Operating authorities relating to the operations of New Penn have
been issued to it by the respective regulatory agencies having
jurisdiction.  Recent legislation has greatly eased the
requirements for obtaining interstate and intrastate operating
authority.

Employees and Employee Relations

     New Penn has approximately sixteen hundred (1,600) employees
(including its officers).  Most of the hourly paid employees are
covered by contracts with the International Brotherhood of
Teamsters, Chauffeurs, Warehousemen, and Helpers of America
(Teamsters) effective April 1, 1994, through March 31, 1998.

     Most of the contracts in the trucking industry are
negotiated on an industry-wide basis for three to four year
periods and contain uniform wage rates, fringe benefits, and
other working conditions applicable to all covered motor
carriers, including competitors of New Penn, subject to local
differences established in riders to the national contracts.
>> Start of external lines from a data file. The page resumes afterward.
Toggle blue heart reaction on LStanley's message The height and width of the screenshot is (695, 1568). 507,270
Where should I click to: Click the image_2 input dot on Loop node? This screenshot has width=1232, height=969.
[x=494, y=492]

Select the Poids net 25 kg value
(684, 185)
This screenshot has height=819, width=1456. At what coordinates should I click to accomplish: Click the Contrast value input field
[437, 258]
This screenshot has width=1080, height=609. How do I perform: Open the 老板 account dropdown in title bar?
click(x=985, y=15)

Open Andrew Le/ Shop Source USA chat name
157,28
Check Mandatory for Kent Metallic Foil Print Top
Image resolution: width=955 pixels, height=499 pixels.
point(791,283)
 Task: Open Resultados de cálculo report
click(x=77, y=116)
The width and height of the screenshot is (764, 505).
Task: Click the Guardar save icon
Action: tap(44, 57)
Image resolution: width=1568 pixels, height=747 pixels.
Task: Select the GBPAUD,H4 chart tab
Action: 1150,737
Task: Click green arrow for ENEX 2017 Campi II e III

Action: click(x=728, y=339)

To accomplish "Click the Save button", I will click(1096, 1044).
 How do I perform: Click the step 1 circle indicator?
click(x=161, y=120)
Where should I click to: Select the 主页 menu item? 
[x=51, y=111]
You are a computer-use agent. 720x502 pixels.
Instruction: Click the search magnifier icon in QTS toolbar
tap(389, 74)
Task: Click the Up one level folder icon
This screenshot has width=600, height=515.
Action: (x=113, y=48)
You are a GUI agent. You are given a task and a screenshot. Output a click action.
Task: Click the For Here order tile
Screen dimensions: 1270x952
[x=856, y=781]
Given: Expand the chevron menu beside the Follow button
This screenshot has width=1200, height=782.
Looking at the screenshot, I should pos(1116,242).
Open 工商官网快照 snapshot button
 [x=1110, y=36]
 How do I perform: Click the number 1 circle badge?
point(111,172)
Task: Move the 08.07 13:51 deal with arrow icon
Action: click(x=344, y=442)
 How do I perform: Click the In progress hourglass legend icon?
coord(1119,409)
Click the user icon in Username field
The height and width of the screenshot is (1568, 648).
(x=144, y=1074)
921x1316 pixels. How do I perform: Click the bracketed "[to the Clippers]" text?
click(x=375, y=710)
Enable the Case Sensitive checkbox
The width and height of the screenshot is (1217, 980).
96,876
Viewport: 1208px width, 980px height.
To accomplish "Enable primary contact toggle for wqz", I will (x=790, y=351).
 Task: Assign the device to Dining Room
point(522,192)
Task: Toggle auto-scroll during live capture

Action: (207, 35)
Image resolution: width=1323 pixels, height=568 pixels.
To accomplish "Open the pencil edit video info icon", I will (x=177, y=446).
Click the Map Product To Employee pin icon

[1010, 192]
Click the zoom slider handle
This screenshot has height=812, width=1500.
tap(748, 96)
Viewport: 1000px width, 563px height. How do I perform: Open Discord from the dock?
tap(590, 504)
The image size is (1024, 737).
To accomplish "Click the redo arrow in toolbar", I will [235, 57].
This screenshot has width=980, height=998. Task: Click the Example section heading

     New Penn employs a sales staff of approximately sixty-five
(65) people, augmented by sales and related efforts of its four
(4) regional managers and twenty-three (23) terminal managers,
together with various other marketing and sales staff, to solicit
new business and to handle service programs with existing
customers.

Competition

     The motor carrier industry is highly competitive,
particularly as a result of deregulation of Interstate Commerce
Commission operating authority.  New Penn competes primarily with
other motor common carriers, motor contract carriers, private
transportation and railroads.  A very substantial number of motor
carriers operate within the same areas served by New Penn.  Some
of the competing carriers are larger than New Penn in terms of
tonnage handled and net worth.  Furthermore, as a result of
deregulation, even more carriers may operate in interstate and
intrastate commerce in the same geographical territory in which
New Penn is currently operating.

     New Penn believes the competitive position of a trucking
company depends upon rates as well as consistency and
dependability of service.  Price cutting in the trucking industry
has become intense.  Profitability depends upon New Penn's
ability to maximize utilization of revenue equipment and to
minimize handling costs.

                               LEBARNOLD, INC.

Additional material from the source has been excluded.